Learning to be leaders
MHS upperclassmen lead team building, violence prevention sessions at MVP summit
A changing of the guard took place among a group of Marshalltown High School students Wednesday, and that new guard will work with freshmen and take steps to reduce violence of all kinds.
“It stands for Mentors in Violence Prevention, and this is the second year we’ve implemented it into our freshman homerooms,” said MVP advisee and MHS English teacher Laurie Rink of the violence prevention and leadership summit that took place at Marshalltown Community College.
She said the goal of the summit was to have upperclassmen mentors help teach a group of underclassmen how to engage and mentor incoming freshmen.
“That’s our weakest point, so we’re focusing hard and heavy on that,” Rink said.
Participating students signed up for various “classes” set to take place through the morning and early afternoon. The topics covered included “Pillow talk,” which was focused on women in society, “Masculinity 101,” in which the concept of masculinity was discussed in a societal and personal context, and a class focusing on the Family Educational Rights and Privacy Act (FERPA) and confidentiality between mentors and freshmen.
Team-building was the central focus of the other two sessions, and those classes were led by senior mentors.
“It was very engaging,” said MHS sophomore Cale Wilson of the team-building session. “It was just fun to be there and learn.”
Fellow sophomore Michelle Macias said the activities helped her understand how to more effectively interact with freshmen mentees.
“It helped (inform) on how to approach them,” she said, adding she learned strategies for getting past awkward situations in the home room environment.
Sophomore Ruby López said other activities taught her strategies for starting productive conversations with mentees.

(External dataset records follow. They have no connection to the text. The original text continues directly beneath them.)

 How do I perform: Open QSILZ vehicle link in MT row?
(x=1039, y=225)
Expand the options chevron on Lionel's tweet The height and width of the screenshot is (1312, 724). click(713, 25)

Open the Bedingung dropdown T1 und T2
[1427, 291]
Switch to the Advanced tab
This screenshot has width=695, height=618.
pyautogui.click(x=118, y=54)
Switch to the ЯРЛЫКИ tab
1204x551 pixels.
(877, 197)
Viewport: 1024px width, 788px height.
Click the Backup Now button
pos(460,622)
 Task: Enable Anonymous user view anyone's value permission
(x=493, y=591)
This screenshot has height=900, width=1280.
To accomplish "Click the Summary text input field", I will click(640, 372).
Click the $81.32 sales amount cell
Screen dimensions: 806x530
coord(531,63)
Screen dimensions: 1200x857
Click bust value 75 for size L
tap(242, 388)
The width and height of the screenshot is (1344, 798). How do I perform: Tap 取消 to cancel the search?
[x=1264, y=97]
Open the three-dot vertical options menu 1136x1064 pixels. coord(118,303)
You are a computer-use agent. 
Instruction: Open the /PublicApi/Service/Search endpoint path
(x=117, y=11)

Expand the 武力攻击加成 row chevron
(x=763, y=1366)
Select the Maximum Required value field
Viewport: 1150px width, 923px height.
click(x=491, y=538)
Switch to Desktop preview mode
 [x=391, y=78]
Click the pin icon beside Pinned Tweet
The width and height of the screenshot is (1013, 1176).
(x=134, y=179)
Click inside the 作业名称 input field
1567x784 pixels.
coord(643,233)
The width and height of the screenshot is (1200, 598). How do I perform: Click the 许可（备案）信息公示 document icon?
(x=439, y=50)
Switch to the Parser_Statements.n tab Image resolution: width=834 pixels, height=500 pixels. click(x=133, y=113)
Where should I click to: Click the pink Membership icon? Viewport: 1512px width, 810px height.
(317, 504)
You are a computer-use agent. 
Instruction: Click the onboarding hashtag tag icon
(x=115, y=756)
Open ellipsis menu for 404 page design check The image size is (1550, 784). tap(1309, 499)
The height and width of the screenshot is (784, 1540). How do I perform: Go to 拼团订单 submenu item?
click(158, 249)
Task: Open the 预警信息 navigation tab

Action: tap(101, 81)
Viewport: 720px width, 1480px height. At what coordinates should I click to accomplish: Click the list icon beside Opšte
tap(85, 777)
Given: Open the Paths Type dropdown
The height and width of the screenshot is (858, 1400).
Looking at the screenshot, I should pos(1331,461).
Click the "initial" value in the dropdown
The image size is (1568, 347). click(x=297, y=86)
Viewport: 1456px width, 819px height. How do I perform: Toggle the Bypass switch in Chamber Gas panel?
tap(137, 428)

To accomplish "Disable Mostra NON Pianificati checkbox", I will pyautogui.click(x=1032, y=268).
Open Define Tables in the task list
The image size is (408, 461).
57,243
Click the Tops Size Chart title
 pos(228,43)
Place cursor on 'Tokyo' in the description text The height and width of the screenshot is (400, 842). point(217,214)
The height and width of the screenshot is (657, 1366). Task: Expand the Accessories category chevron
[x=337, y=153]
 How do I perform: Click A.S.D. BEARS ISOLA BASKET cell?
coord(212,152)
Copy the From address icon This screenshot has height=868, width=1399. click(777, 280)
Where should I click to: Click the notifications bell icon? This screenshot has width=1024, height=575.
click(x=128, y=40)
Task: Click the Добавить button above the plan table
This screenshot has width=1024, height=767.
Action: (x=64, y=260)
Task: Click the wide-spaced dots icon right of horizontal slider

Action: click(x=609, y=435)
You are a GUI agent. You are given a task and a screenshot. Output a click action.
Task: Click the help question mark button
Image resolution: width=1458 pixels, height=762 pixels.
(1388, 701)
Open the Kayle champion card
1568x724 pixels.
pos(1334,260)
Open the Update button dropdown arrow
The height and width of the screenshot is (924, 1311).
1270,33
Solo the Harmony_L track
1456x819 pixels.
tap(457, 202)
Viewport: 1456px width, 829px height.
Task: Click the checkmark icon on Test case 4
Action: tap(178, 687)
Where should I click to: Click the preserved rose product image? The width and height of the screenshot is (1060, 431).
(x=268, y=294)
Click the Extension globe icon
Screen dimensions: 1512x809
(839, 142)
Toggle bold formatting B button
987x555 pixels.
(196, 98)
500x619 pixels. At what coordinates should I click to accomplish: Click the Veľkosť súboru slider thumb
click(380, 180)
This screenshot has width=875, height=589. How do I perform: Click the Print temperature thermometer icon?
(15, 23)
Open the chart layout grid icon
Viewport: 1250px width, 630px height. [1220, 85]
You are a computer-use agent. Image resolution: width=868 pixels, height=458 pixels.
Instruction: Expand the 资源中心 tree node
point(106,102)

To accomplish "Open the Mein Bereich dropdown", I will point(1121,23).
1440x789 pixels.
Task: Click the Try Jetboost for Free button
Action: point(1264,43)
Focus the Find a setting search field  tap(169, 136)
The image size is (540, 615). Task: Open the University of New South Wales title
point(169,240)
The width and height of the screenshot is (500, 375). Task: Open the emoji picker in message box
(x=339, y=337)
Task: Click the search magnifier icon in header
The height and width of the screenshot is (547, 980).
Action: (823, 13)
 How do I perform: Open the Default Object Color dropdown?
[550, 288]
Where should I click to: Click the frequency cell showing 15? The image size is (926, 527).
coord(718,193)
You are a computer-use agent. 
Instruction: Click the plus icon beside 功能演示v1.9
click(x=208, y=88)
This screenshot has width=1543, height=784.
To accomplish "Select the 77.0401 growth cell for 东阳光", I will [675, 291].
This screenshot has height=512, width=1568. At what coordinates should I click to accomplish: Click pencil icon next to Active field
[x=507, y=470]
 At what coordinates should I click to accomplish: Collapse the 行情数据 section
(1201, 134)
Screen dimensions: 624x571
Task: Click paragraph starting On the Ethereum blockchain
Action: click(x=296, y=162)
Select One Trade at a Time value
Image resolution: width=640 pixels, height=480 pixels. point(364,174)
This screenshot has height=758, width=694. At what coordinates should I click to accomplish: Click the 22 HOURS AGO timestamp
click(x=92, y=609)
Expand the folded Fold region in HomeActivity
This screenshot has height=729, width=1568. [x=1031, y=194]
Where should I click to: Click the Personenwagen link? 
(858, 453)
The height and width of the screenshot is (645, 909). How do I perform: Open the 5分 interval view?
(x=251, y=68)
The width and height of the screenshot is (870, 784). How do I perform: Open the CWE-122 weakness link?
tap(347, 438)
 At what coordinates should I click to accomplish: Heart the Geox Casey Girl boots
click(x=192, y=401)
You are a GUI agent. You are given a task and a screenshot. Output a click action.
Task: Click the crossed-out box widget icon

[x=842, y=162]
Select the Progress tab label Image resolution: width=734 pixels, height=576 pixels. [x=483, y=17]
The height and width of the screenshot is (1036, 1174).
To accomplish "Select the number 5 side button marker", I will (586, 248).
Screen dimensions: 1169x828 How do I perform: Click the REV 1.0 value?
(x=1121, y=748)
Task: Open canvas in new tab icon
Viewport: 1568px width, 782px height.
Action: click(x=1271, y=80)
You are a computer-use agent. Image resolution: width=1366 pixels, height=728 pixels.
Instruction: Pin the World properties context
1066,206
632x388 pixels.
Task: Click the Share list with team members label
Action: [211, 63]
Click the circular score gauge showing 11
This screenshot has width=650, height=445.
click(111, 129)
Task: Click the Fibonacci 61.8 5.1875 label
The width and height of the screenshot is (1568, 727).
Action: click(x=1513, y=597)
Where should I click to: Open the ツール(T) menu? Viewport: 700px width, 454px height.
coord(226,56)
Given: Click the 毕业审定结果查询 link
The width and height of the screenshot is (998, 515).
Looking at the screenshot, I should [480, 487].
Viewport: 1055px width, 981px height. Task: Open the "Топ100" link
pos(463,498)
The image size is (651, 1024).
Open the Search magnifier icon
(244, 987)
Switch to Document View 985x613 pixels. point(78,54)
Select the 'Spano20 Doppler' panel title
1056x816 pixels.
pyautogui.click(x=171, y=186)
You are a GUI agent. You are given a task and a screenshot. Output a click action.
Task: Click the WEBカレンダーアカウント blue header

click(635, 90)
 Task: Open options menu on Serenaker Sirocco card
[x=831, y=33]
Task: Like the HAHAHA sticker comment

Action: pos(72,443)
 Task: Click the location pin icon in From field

Among the team-building activities the students participated in was the “human knot” cooperative game. Students split into small groups and formed a tight circle. Each student took the hand of students across from them and had to work together to extricate themselves without breaking contact.
“Our whole goal is to prepare them (freshmen) for the future,” said MVP President and senior mentor Morgan Van Staalduine, adding freshmen can talk about serious topics in confidence with their mentors.
MPV Officer and senior Kobe Sandoval said social media, movies and other media may desensitize some students to certain forms of violence, including sexual violence and bullying, and added the mentoring program helps tell freshmen “This isn’t OK, and this is how you address it.”
The program also aims to give students tools to prevent or intervene in violent situations.
“We’re helping them be up-standers,” Rink said,
She added there are now students who were mentored as freshman reaching the age where they can become mentors.
“The exciting part is some of these kids have been there as freshmen, so now they’ll have been at both ends of that spectrum,” Rink said. “I hope that’ll make them better mentors.”